Rani Astri sahabatku adalah gadis yang cantik. Cantik versi Indonesia. Bertubuh tinggi, langsing, berkulit putih, rambut panjang serta hidung yang mancung. Sejak sekolah Rani sudah menjadi pusat perhatian kaum adam.
Aku? Aku hanya cewek dengan tampang biasa-biasa saja. Tidak secantik Rani. Tapi, gak jelek-jelek amat juga. Tubuhku lebih mungil.
Kami punya selera gaya yang berbeda. Rani sangat girly. Dia selalu tampil perfeck, dengan rambut tergerai indah dan wajah dipulas make up minimalis.
Sedangkan aku kebalikannya. Lebih suka dengan penampilan tomboyku yang santuy. Boro-boro make-upan. Pake bedak saja sering lupa. Tapi, entah kenapa kami sangat cocok berkawan. Di mana ada Rani, di situ ada aku. Lulus dari SMP kami memilih SMA yang sama.
Waktu ospek di SMA. Bayu mulai masuk dalam lingkaran persahabatan kami. Dia cowok gemulai bertubuh semok mirip Olga Sahputra.
Kami bertiga seringkali melakukan kesalahan yang sama saat ospek. Dari telat datang, ketinggalan barang, tugas tidak selesai dan lain-lain. Sehingga selalu mendapat hukuman yang sama. Sejak itulah aku dan Rani mulai akrab dengan Bayu.
****
Aneh, perasaan jalan setapak yang kami lalui tadi tidak terlalu jauh.
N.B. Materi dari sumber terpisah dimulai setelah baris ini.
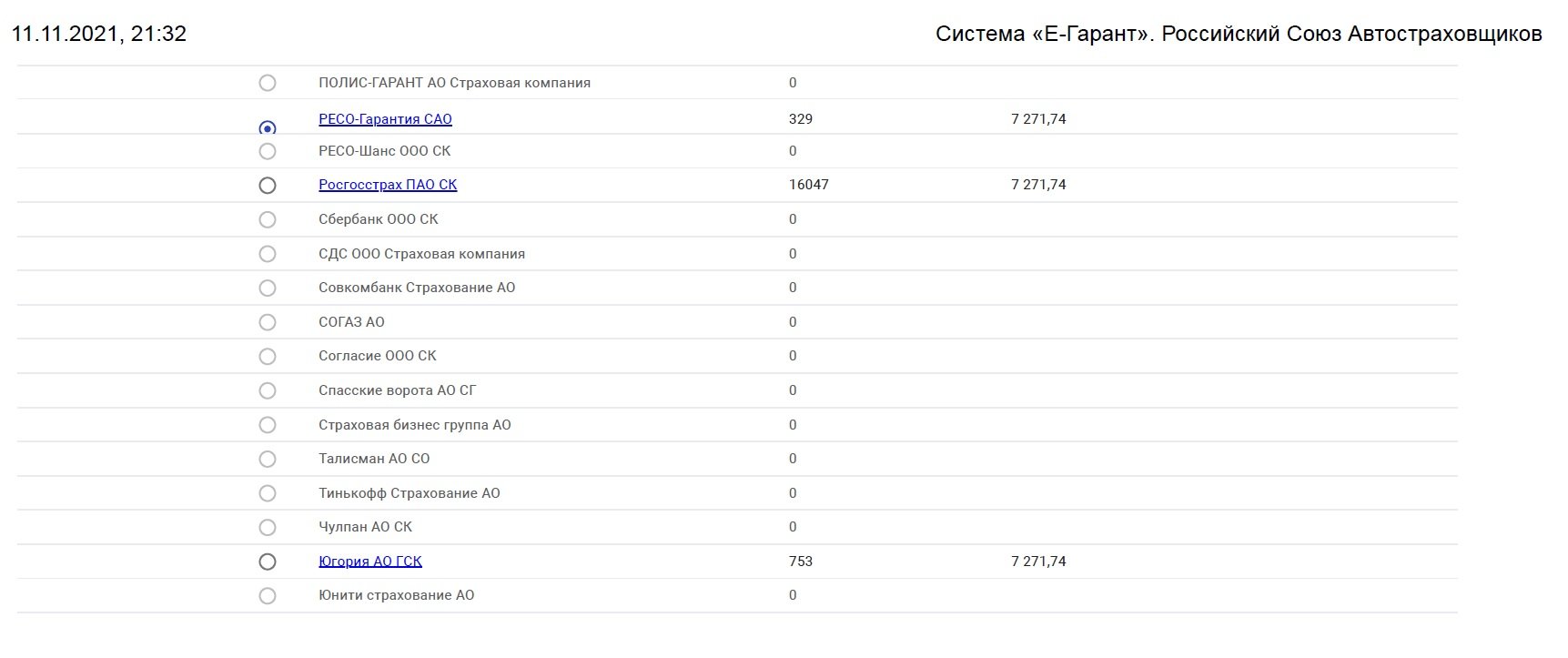Choose the ПОЛИС-ГАРАНТ АО radio option
1568x658 pixels.
267,83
Tapi, kenapa sekarang seolah tak habis-habis? Mobil ini seolah melakukan gerakan Moonwalk-nya Michael Jackson.
Mungkinkah hanya aku yang menyadari ini?
Aku melirik gelisah ke arah Bayu yang tengah mengemudi, juga pada Rani yang sepanjang jalan lebih banyak melamun. Jarak pandang semakin terbatas karena tertutup kabut. Lampu mobil dalam keadaan menyala.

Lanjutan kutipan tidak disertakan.